Album Review: Frost*, Experiments In Mass Appeal

[from MadeLoud, March 25, 2009]

Once upon a time – 1998 or so – there was an invisible line drawn between progressive rock and alternative rock, with both camps understanding they could only cross over to the other side briefly and under the most bizarre of circumstances. Pop songs meant cries of “sellout” directed at the former; the faintest hint of chops brought accusations of pretension to the latter.

In the time since, whether through the internet helping previously unknown musical communities to the fore or merely through the true reach of Yes finally revealing itself, much of that vitriol has died down save for the most rabid of critics and overly protective fanboys, leaving a generation championed by Radiohead and Muse free to borrow in equal parts from both Peter Gabriel-era and Phil Collins-era Genesis.

Out of this duality comes Frost*, the quasi-progressive, partially alternative, primarily rocking quintet brainchild of UK-based hit factory Jem Godfrey.
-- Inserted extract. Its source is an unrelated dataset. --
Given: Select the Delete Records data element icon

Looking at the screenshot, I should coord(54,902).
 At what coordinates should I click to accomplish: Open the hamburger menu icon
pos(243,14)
As a pop and dance songwriter, Godfrey made his name writing and producing for the likes of Jennifer Ellison and Atomic Kitten, but with Experiments in Mass Appeal, Godfrey delves further into the slightly complicated brand of progressive rock on which he cut his teeth.

Genre purists beware: Frost*’s brand of “progressive” should not be confused with the ELP school of ridiculous chops and aspirations to neo-classicism. Rather, Godfrey and his band employ the stylistic marks of prog as accents on top of some fairly straightforward modern rock songs (the near-16 minutes of closer “Wonderland” notwithstanding, which revels in its multiple sections, highly complicated guitar and keyboard lines and time signature fluctuations).

“Dear Dead Days,” for example, opens with a nasty distorted keyboard riff straight out of the Derek Sherinian school of heavy piano and floods the track with winding synth lines, until the rest of the band kicks in and scales the song back to a straight-ahead rocker. Couple this with the stuttered piano over mid-tempo industrial beats on “Falling Down” and faint echoes of Rush’s “Closer to the Heart” on the acoustic “Saline,” and Frost*’s M.O. becomes clear: be weird if necessary, but only if necessary.

The group’s ambitions come to a head early in the disc – the titular opening track, in fact – as the subtle acoustic guitar and piano introduction gives way to a full-bombast choral arrangement, complete with walls of distortion and a veritable ocean of voices singing the refrain. The group never quite hit the high mark the opener seems to aim for, but they at least make the journey interesting.

Swinging wildly between outstanding and pedestrian, the end result of Experiments in Mass Appeal is an album not all that experimental, but also with probably very little that might satiate the public at large. All things considered, this was probably the whole point.